‘Thou shalt love thy wife with all thy heart, and shalt cleave unto her and none else.” (D&C 42:22.)
Those familiar with this scripture in the Doctrine and Covenants of the LDS Church generally think of this in terms of being totally faithful to one’s spouse and reserving physical and emotional intimacy for that person alone. And while I believe that to be a correct interpretation, it is not the only one. I believe it also has something to do with where our priorities are and where our loyalties lie.
Lately, I have been very focused on self improvement. I’ve been trying to lose weight, get in shape and do lots of exercise. I’ve been doing a lot of hiking, jogging, swimming laps and playing tennis. I’ve also been trying to get my spiritual house in order by reading the scriptures more consistently and improving the quality of my personal prayers. I’ve been spending more time with my children, taking them on camping trips and to the swimming pool. I’ve been setting goals in my career and achieving them. I’ve been serving more effectively and faithfully in my church calling. All these things are good. But this weekend, I came to the realization that I have somewhat neglected the most important area of my life — my marriage.
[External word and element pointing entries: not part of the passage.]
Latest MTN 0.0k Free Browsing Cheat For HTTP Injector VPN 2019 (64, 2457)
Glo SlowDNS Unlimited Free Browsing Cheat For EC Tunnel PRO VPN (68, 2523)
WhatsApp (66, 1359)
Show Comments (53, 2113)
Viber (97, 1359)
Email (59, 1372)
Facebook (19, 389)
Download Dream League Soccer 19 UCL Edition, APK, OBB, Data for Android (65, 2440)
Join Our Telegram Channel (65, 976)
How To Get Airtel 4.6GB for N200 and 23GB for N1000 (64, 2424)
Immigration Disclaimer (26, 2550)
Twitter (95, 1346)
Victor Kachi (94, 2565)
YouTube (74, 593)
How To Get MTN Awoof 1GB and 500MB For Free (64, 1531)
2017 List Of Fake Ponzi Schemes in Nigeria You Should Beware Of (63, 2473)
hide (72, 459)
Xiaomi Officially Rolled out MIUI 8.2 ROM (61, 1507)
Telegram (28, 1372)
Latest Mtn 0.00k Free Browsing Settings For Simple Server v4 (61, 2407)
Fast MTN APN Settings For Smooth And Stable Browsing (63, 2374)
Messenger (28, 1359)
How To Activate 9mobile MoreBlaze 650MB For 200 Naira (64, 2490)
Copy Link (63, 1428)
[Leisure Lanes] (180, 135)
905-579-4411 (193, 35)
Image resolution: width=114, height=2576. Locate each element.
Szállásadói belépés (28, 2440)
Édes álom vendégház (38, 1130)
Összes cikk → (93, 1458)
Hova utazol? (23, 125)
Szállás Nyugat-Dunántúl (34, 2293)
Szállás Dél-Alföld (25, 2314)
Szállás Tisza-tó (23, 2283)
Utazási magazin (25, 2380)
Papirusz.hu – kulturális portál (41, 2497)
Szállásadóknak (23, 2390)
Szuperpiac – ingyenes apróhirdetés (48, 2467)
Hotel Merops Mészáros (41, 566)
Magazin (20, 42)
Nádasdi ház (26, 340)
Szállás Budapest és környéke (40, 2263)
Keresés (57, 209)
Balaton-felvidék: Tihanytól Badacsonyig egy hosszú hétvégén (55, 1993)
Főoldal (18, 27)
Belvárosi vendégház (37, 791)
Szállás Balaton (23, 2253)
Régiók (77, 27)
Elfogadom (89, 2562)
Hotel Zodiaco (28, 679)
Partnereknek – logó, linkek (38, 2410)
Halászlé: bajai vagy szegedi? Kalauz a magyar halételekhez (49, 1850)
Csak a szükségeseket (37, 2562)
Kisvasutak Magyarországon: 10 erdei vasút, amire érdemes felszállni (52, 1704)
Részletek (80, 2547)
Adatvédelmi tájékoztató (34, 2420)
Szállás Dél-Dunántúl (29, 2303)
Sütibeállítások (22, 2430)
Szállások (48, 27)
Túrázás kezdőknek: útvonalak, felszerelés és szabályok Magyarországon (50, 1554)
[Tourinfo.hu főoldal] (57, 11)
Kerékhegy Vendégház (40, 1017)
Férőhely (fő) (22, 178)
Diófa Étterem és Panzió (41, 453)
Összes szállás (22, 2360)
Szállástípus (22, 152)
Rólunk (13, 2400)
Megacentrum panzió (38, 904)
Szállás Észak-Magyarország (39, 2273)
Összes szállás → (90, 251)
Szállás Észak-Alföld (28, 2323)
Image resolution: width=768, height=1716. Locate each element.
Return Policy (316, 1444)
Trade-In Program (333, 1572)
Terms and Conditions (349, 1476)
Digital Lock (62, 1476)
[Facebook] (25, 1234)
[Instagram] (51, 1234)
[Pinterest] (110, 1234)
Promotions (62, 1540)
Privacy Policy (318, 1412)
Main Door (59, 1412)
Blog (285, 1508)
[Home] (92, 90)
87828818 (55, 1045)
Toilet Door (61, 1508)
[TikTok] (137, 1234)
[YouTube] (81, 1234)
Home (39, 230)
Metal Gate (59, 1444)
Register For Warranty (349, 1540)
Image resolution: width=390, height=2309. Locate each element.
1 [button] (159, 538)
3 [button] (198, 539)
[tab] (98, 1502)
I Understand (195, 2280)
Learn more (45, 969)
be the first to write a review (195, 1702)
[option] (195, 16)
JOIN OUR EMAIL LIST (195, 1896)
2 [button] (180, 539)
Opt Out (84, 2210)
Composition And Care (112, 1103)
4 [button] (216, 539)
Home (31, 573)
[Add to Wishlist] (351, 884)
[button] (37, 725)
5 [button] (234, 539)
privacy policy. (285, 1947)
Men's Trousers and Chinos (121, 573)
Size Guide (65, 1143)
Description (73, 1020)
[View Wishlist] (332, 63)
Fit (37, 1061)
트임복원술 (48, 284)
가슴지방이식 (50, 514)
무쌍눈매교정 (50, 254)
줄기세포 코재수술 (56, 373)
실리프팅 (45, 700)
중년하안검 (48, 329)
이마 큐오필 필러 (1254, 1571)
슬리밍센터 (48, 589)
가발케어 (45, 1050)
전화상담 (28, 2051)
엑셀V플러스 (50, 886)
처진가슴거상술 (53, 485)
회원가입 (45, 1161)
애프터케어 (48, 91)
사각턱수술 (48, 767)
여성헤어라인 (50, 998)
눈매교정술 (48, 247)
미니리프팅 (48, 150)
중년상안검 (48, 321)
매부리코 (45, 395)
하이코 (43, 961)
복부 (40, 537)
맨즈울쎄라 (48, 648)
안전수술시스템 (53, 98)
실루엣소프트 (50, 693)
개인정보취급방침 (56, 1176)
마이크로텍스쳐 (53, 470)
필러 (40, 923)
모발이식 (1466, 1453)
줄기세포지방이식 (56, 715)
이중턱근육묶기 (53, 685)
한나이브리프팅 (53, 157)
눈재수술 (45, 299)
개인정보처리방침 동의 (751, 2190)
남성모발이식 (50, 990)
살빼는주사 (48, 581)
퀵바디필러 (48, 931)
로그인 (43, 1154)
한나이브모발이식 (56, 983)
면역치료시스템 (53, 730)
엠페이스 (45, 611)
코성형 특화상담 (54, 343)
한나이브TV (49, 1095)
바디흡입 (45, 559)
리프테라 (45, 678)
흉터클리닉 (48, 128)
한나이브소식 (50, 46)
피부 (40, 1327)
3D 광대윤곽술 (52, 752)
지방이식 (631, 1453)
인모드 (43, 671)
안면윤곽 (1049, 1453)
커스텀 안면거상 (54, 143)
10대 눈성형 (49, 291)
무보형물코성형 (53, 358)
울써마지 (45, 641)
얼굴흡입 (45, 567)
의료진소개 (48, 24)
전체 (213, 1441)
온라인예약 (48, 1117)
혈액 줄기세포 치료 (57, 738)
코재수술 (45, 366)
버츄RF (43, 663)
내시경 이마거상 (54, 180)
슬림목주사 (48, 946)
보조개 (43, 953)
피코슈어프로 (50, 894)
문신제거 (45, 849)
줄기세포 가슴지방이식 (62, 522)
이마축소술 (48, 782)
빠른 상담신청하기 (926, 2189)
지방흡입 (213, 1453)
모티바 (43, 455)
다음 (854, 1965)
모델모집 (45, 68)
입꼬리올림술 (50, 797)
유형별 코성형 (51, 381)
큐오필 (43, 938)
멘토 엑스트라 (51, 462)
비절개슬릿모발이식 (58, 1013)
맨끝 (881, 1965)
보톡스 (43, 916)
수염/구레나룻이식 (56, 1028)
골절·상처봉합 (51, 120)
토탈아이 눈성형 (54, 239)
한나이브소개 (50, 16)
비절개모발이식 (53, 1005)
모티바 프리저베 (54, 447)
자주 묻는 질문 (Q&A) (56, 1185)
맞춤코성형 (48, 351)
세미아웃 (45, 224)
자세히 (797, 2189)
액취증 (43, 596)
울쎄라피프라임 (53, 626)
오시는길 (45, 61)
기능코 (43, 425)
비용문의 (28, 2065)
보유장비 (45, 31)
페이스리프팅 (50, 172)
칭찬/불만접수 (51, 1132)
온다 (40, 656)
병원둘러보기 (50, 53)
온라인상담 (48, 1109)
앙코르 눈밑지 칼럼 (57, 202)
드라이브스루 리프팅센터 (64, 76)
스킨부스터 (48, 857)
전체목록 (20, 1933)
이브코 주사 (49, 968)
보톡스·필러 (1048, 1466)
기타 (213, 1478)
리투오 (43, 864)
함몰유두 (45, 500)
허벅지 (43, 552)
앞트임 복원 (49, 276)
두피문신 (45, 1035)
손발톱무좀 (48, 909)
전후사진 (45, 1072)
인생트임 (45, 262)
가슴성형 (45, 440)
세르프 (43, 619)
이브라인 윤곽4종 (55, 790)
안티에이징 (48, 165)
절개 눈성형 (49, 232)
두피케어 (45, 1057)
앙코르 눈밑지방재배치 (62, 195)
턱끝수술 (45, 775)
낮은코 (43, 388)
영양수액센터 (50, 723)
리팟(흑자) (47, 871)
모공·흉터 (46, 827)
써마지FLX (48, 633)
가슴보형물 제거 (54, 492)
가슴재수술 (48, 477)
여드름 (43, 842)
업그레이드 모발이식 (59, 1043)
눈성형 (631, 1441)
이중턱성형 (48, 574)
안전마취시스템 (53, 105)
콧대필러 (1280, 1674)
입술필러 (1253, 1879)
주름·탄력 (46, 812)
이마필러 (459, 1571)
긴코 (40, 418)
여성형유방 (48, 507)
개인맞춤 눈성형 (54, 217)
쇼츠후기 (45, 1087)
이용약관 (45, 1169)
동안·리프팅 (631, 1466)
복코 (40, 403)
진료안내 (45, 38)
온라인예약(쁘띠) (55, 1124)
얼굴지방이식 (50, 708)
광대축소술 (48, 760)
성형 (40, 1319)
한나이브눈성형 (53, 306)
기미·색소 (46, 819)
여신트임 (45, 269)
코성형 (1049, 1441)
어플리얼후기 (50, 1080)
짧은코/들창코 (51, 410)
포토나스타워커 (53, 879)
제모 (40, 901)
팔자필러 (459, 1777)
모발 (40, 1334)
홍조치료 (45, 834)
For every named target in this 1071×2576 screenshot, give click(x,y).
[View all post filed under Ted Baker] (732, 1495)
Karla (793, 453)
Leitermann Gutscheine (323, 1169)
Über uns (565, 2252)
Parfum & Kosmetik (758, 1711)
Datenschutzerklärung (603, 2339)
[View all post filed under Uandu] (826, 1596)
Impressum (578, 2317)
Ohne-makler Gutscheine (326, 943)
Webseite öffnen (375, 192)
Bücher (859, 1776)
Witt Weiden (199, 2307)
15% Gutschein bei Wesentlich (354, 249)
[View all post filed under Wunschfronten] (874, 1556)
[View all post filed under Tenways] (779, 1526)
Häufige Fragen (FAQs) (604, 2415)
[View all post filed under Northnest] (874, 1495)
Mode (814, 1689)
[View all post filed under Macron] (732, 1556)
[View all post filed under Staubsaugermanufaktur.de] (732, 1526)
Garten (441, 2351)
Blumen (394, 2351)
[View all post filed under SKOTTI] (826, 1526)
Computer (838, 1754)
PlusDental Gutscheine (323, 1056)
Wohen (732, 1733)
Now, I do not intend to air out any dirty laundry on this blog — that would be inappropriate. Nor is this blog post written in response to some argument or fight Robin and I had over the weekend. No, it’s just that our 12th anniversary is coming up this Saturday and I have been thinking about the incredible journey we’ve shared together over the past dozen years. By in large, our marriage is a very happy one. Robin and I get along well. We rarely fight. We share many of the same goals and work together to raise our four children.
But as I recently looked at my list of goals and plans for improvement, I realized that there wasn’t much on my list that related to improving my marriage — ironic, because I believe that is the most important part of my life. I am coming to understand that if I fail to focus on strengthening our marriage and fulfilling my wife’s needs, I am not following God’s counsel in the scripture quoted above. “Cleaving unto her and to none else” means putting her first in my life — ahead of work, church, career and even our children. Of course, that doesn’t mean those other things aren’t important, or that I can’t have my own hobbies and interests. It doesn’t mean that I have to sacrifice my own goals and plans for self improvement. It’s just that I need to shift my priorities to put our marriage at the very top of the list, ahead of everything else, and change my actions and desires to reflect that.
A friend of mine recently told me that on his wedding day, he promised his wife that his purpose in life was to make her happy every day. Sounds like a sappy newlywed thing, right? But today, 11 years into his marriage, he still stands by that promise and does what he can to fulfill it. He’s not perfect and neither is his marriage. But his top priority and primary goal is to make his wife happy and fulfilled. As the old saying goes, “A happy wife equals a happy life.”